At the VMworld 2019 conference today, NVIDIA and VMware announced they jointly will make it possible to now deploy VMware virtual machines on graphical processor units (GPUs).
As part of this initiative, NVIDIA announced that its virtual GPU (vGPU) software can now be deployed on virtual machines on servers in addition to existing support for client systems. NVIDIA Virtual Compute Server (vComputeServer) software for GPUs is also being extended to add support for VMware vSphere platforms. NVIDIA also committed to making its hub for accessing tools for building artificial intelligence (AI) applications available on VMware platforms.
See also: What are the 3 Key Components of Artificial Intelligence Readiness?
Using these NVIDIA technologies, VMware pledged to make available a cloud service consisting of Amazon EC2 bare metal instances accelerated by NVIDIA T4 GPUs running vComputeServer software on VMware Cloud on AWS.
Collectively, these advances not only have significant implications for improving GPU utilization, they also make it possible for data scientists to aggregate multiple workloads on GPUs running on VMware servers residing on-premises or in the cloud, says John Fanelli, vice president of product for NVIDIA Grid.
While interest in employing GPUs to build artificial intelligence (AI) applications has been massive, the cost of building those applications has often been prohibitive.
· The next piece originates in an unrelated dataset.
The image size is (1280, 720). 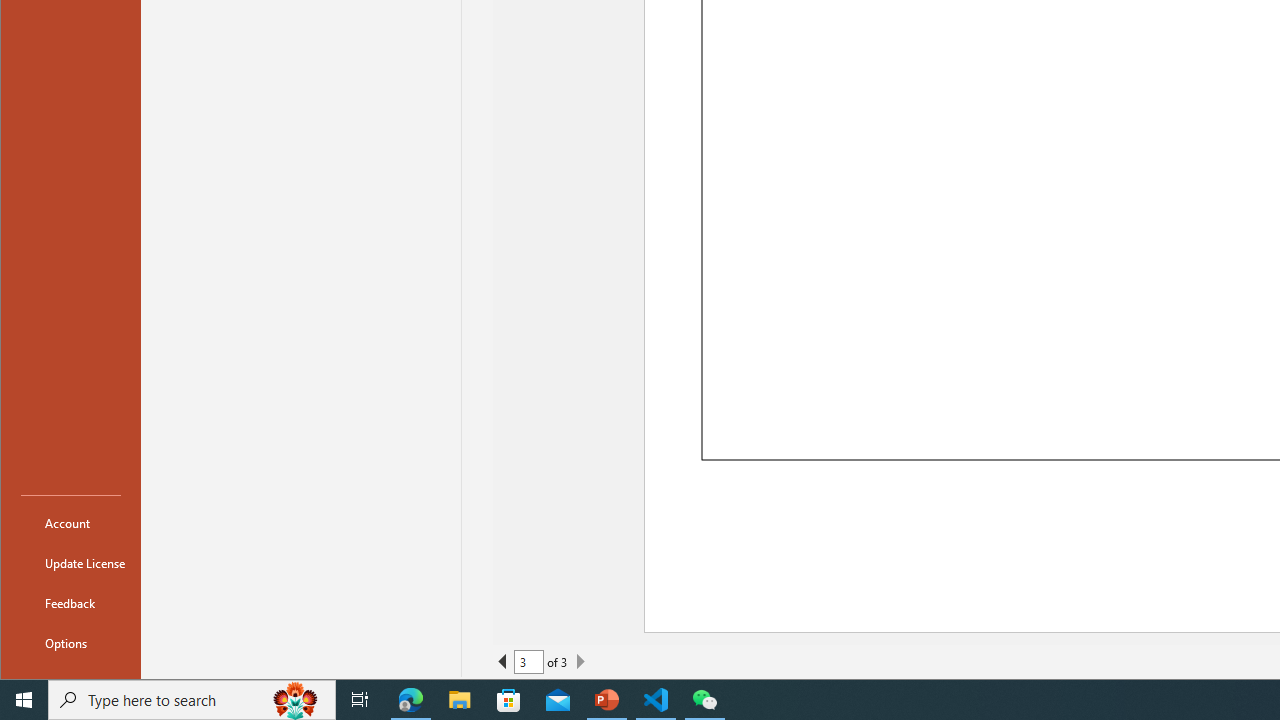 I want to click on 'Options', so click(x=71, y=642).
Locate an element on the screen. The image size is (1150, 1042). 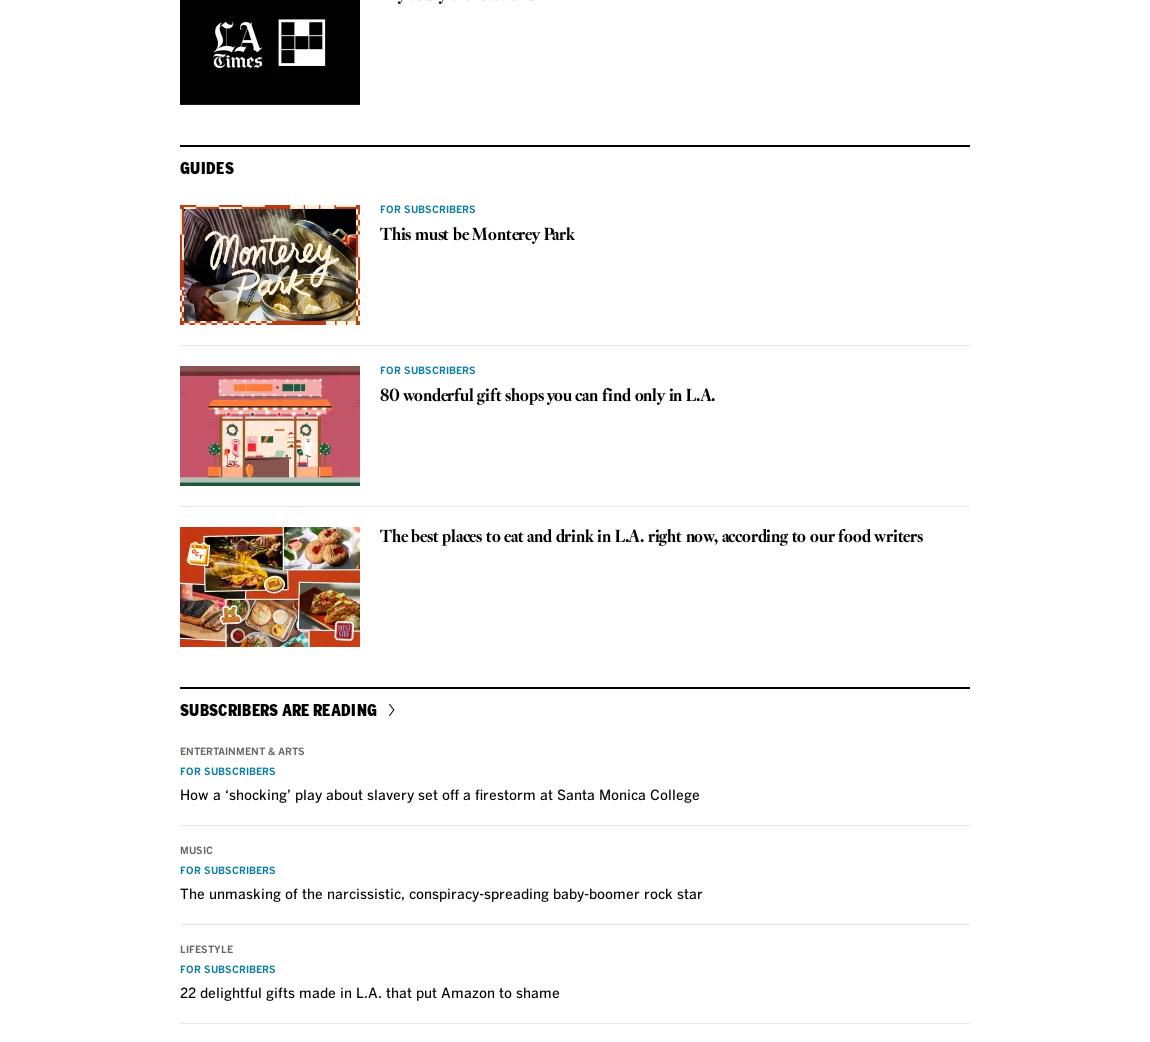
'Music' is located at coordinates (195, 849).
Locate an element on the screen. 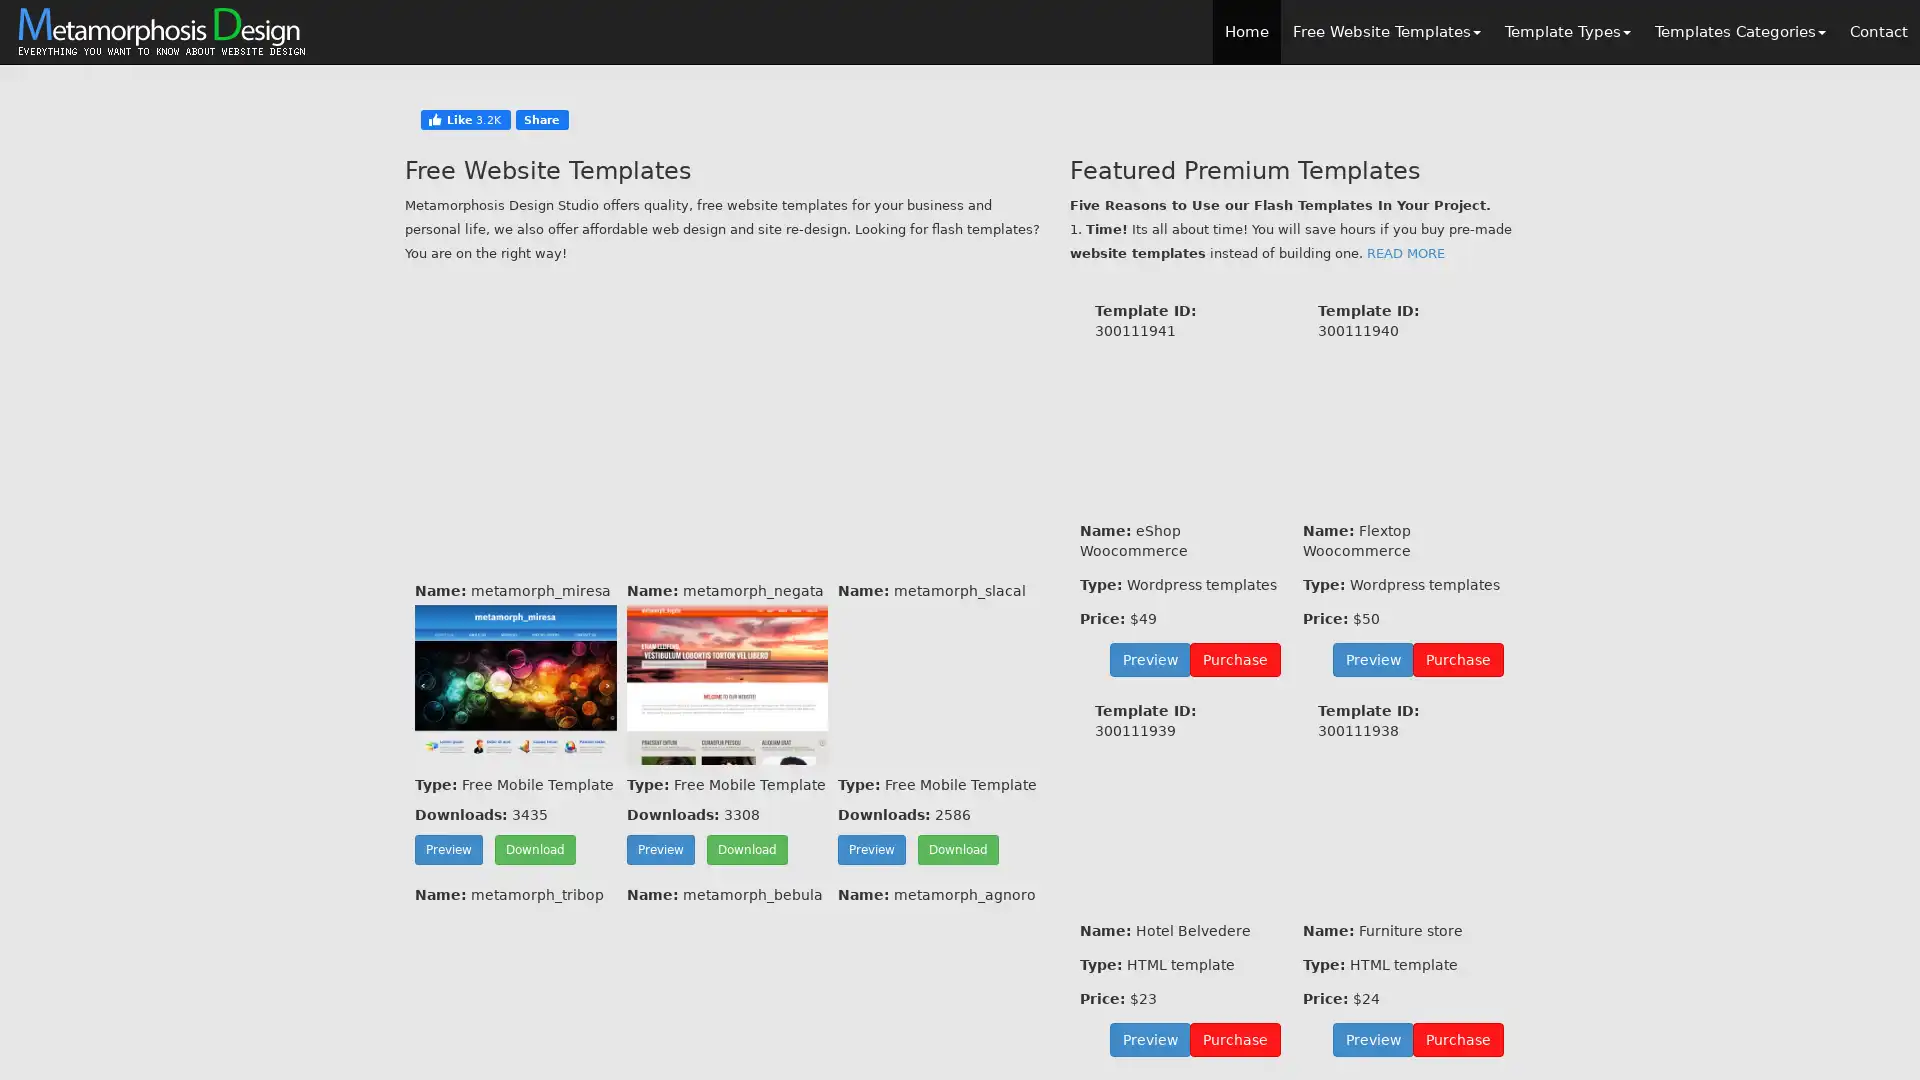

In the absence of a virtual machine, each GPU has previously been dedicated to running one workload at a time. By increasing the utilization rates of GPUs, the cost of building and deploying AI applications will substantially decrease, says Fanelli.
That’s critical because those costs have inhibited organizations from investing more in AI applications that have the potential to transform almost aspect of human existence.
“AI is the most powerful technology of our time,” says Fanelli.
The performance of those AI workloads running on virtual machines, however, will vary depending on their individual attributes, says Fanelli. Many developers will be able to compensate for any performance issues by taking advantage of a NVIDIA CUDA toolkit to execute AI workloads in parallel, noted Fanelli.
As it becomes more affordable to efficiently build and deploy AI applications, the number of AI projects that will be launched in the months ahead should increase. To accelerate that process, VMware also said customers will be able to migrate workloads from to GPU instances running in local data centers to the cloud using VMware HCX tools that automate the movement of virtual machines and accelerate the transfer of data between platforms.
GPUs accessed mainly in the cloud have become the preferred platform for training AI models because of how efficiently GPUs manage memory and I/O overhead. NVIDIA, however, has been making a case with mixed success to also rely on GPUs to run the inference engines need to execute those AI models in place of x86 servers. By adding support for server virtual machines to its software, it should become a lot more feasible to run multiple inference engines on the same GPU platform in much the same way inference engines are deployed on x86 platforms.
Of course, having access to additional infrastructure resources doesn’t necessarily guarantee AI success. Those resources, however, will go a very long way toward reducing the cost of being wrong during the AI development process.